CCleaner, one of PCWorld’s recommendations for the best free software for new PCs with more than 2 billion downloads worldwide, is used by many Windows, Mac and Android users who want looking to keep their devices running as fast as possible. Unfortunately for them, it appears that might not have been keeping your PC so clean after all. Hackers decided to sneak their own code into a recent build of CCleaner for Windows in an attempt to steal data and possibly infect users’ systems with even more malicious applications.
On Sept. 13th, the popular optimization and scrubbing software, Cisco Talos, has discovered the official download of the free versions of CCleaner 5.33 and CCleaner Cloud 1.07.3191 had a malicious bit of code injected by hackers that could have affected more than 2 million users who downloaded the most recent update. This means that a hacker infiltrated Avast Piriform’s official build somewhere in the development process build to plant malware designed to steal users’ data.
Cisco Talon also suspects that the attackers may have “compromised a portion of (CCleaner’s) development or build environment and leveraged that access to insert malware into the CCleaner build that was released and hosted by the organization.” As such, customers’ personal information was not at risk.
An Avast spokeswoman told that 2.27 million users had downloaded the infected version of CCleaner, and that 5,000 installations of CCleaner Cloud had received the tainted update to that software.
The malware was also programmed to collect a bunch of user data, including:
- Name of the computer
- List of installed software, including Windows updates
- List of running processes
- MAC addresses of first three network adapters
- Additional information whether the process is running with administrator privileges, whether it is a 64-bit system, etc.
Though it in no way alleviates the blunder, the appmaker says all stolen data was encrypted and unlikely to be accessed.
Avast chief technical officer Ondrej Vlcek said that,
“2.27 million is certainly a large number, so we’re not downplaying in any way. It’s a serious incident. But based on all the knowledge, we don’t think there’s any reason for users to panic. To the best of our knowledge, the second-stage payload never activated… It was prep for something bigger, but it was stopped before the attacker got the chance.”

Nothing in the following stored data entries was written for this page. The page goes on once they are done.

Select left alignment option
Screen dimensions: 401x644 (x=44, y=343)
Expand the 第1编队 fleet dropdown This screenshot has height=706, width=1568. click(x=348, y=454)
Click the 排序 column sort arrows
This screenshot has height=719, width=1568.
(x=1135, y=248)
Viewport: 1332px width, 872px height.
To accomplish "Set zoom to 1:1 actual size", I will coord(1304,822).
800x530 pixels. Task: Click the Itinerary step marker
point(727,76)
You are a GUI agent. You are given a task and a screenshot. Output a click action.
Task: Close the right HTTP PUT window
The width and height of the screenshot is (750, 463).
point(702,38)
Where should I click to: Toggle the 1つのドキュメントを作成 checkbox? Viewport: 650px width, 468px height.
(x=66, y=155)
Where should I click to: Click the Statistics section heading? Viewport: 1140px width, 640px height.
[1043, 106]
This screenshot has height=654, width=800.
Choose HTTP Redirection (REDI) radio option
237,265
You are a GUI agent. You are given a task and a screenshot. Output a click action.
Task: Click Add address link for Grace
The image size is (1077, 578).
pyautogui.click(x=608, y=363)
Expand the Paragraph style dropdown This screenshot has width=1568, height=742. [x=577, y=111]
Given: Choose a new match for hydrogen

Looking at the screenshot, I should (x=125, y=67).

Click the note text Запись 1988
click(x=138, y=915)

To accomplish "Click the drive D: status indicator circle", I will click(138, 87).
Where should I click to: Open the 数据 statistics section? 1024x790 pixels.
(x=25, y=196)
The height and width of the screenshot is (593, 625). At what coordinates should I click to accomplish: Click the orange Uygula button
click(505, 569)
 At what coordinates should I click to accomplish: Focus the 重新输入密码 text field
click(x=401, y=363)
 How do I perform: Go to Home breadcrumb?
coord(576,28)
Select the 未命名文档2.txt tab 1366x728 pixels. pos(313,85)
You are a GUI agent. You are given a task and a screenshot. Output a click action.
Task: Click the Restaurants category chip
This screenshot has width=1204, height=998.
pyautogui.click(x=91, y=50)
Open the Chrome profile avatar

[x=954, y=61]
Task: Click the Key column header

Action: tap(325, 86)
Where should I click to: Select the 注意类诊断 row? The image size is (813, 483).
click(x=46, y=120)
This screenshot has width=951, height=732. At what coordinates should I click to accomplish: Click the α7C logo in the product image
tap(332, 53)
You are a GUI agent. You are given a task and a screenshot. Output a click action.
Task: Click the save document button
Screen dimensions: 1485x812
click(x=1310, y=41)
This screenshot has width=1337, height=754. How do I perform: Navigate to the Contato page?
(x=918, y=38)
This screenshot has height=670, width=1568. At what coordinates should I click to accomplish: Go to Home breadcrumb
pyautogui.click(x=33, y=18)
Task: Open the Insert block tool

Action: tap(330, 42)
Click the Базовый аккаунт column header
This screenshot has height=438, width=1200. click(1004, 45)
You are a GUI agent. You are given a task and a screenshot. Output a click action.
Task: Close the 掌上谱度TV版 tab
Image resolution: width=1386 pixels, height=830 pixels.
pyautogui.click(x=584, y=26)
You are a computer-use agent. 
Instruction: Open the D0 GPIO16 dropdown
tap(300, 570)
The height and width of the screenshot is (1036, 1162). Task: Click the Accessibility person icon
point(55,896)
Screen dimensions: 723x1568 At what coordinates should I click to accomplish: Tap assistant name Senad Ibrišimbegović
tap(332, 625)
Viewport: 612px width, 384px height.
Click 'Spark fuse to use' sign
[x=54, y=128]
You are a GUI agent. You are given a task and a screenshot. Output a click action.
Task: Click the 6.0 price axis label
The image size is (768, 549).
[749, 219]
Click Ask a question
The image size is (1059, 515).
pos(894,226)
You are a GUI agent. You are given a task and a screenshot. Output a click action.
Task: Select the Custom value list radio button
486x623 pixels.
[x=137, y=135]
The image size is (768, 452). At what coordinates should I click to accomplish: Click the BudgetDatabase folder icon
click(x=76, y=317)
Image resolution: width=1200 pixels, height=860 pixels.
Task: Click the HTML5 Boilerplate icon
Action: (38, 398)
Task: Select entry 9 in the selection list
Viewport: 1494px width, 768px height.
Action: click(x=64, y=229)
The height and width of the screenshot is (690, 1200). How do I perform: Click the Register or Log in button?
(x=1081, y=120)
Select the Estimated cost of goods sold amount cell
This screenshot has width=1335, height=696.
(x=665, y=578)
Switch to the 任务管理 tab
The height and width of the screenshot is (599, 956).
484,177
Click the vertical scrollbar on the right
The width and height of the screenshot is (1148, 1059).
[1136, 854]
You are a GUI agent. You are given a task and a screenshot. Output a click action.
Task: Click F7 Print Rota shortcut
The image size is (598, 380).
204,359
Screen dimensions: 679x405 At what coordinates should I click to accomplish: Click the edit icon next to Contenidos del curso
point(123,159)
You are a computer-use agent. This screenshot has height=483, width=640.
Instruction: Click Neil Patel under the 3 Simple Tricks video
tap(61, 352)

Moreover, the unknown hackers signed the malicious installation executable (v5.33) using a valid digital signature issued to Piriform by Symantec and used Domain Generation Algorithm (DGA), so that if attackers’ server went down, the DGA could generate new domains to receive and send stolen information.
“All of the collected information was encrypted and encoded by base64 with a custom alphabet,” says Paul Yung, V.P. of Products at Piriform. “The encoded information was subsequently submitted to an external IP address 216.126.x.x (this address was hardcoded in the payload, and we have intentionally masked its last two octets here) via a HTTPS POST request.”
How to Remove Malware From Your PC
If you’re on version 5.33 of CCleaner, which states its version number in its top left corner of its interface, your best bet may be to roll back your Windows system to a snapshot from before Aug. 15, as your system may have been compromised since then. At the very least, make sure your own anti-virus software is up to date.
However, Piriform estimated that up to 3 percent of its users (up to 2.27 million people) were affected by the malicious installation.
If you are affected we strongly recommend to update your CCleaner software to version 5.34 or higher, in order to protect their computers from being compromised. The latest SAFE version is available for download in piriform’s official website.